▸ TEXTAUSZUG
Werde ich in Deutschland gefragt, was ich denn so beruflich tue, erhalte ich auf meine Antwort „Schriftstellerin“ in neun von zehn Fällen gönnerhafte Gegenfragen: „Ach? Und haben Sie schon veröffentlicht? Tatsächlich? Muss man Sie kennen? Und was arbeiten Sie?“ Deutschland, deine spöttische Arroganz gegenüber Kreativität ist seit Jahren Europameister. Kunstmachende sind verdächtig, Kindern wird früh mit­geteilt, sie sollten lieber was Ordentliches lernen. Der Nutzwert von Kultur fürs Leben ist in der Prioliste der Teutonen weit hinter Bundesliga und Bier verortet. Nichts gegen Bier, wir sind eben eine Trink- und TV-Nation.

▸ Zeilen zur Lage der Ziele
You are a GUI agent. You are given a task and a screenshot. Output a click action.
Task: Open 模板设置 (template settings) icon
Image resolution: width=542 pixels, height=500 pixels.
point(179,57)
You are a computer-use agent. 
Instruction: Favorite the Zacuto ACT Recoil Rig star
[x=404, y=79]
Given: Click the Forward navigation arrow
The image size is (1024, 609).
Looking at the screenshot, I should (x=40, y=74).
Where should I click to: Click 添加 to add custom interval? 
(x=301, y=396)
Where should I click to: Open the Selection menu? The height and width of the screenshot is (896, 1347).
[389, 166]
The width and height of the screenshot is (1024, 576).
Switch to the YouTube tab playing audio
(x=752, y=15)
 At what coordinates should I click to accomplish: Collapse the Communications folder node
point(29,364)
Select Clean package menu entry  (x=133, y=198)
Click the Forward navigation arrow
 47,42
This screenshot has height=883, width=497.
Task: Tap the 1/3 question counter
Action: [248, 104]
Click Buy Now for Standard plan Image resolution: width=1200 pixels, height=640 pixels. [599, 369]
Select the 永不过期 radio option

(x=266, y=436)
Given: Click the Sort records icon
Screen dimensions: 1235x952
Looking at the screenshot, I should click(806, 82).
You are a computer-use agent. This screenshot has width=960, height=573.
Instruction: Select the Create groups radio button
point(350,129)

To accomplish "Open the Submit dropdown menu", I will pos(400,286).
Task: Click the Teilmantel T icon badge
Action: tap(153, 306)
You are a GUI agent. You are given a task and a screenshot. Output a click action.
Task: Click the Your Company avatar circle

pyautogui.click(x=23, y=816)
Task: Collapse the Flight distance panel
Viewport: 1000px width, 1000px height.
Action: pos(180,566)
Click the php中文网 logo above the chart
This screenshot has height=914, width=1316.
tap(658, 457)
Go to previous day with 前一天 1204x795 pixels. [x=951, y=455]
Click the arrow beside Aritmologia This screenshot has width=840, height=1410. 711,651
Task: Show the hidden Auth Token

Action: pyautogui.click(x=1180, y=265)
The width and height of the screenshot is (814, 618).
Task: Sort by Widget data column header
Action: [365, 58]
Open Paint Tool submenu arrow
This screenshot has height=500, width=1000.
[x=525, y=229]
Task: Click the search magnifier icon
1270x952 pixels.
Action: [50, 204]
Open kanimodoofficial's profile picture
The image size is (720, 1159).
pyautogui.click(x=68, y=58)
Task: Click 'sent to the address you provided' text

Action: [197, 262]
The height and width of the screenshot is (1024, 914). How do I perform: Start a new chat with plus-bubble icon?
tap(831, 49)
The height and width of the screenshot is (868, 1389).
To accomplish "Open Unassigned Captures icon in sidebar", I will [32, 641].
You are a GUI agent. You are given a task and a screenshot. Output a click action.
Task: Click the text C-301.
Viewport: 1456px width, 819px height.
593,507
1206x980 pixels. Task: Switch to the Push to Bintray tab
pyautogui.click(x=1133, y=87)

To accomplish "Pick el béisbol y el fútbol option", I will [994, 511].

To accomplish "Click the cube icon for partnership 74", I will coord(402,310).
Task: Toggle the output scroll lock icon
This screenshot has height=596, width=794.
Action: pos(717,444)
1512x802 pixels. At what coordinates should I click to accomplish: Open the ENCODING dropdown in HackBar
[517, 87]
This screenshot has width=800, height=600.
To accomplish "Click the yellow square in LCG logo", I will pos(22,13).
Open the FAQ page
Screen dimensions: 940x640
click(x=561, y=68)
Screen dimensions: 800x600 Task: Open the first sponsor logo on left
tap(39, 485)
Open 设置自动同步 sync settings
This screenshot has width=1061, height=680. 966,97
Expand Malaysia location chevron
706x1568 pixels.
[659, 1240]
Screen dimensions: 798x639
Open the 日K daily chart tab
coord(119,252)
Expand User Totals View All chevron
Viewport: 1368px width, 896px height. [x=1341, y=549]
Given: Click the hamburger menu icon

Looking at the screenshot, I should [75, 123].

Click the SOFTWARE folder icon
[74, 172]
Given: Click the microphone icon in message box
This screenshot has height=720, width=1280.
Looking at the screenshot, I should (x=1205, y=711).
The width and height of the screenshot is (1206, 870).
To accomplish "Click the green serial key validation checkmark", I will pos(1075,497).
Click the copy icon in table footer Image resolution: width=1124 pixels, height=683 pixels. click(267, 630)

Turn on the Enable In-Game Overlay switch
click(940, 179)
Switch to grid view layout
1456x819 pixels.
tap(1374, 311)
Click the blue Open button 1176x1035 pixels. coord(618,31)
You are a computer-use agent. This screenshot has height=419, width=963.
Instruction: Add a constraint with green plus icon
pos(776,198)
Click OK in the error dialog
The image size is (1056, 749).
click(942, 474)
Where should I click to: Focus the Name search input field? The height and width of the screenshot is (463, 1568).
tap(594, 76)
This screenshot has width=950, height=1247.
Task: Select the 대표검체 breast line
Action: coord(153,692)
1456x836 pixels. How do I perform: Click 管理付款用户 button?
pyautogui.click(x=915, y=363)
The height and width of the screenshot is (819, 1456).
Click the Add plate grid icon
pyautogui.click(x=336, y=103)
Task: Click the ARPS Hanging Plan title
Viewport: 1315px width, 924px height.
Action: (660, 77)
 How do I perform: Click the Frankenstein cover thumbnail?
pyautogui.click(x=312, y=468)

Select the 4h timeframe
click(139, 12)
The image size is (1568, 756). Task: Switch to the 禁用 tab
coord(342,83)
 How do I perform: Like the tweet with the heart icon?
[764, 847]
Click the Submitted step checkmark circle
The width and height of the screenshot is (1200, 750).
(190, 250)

▸ ARBEITSANWEISUNG
Geben Sie bitte den Text über die deutsche Haltung zur Kreativität vollständig und Wort für Wort wieder. Stützen Sie sich ausschließlich auf den Text.

▸ VOLLSTÄNDIGE ANTWORT
Werde ich in Deutschland gefragt, was ich denn so beruflich tue, erhalte ich auf meine Antwort „Schriftstellerin“ in neun von zehn Fällen gönnerhafte Gegenfragen: „Ach? Und haben Sie schon veröffentlicht? Tatsächlich? Muss man Sie kennen? Und was arbeiten Sie?“ Deutschland, deine spöttische Arroganz gegenüber Kreativität ist seit Jahren Europameister. Kunstmachende sind verdächtig, Kindern wird früh mit­geteilt, sie sollten lieber was Ordentliches lernen. Der Nutzwert von Kultur fürs Leben ist in der Prioliste der Teutonen weit hinter Bundesliga und Bier verortet. Nichts gegen Bier, wir sind eben eine Trink- und TV-Nation.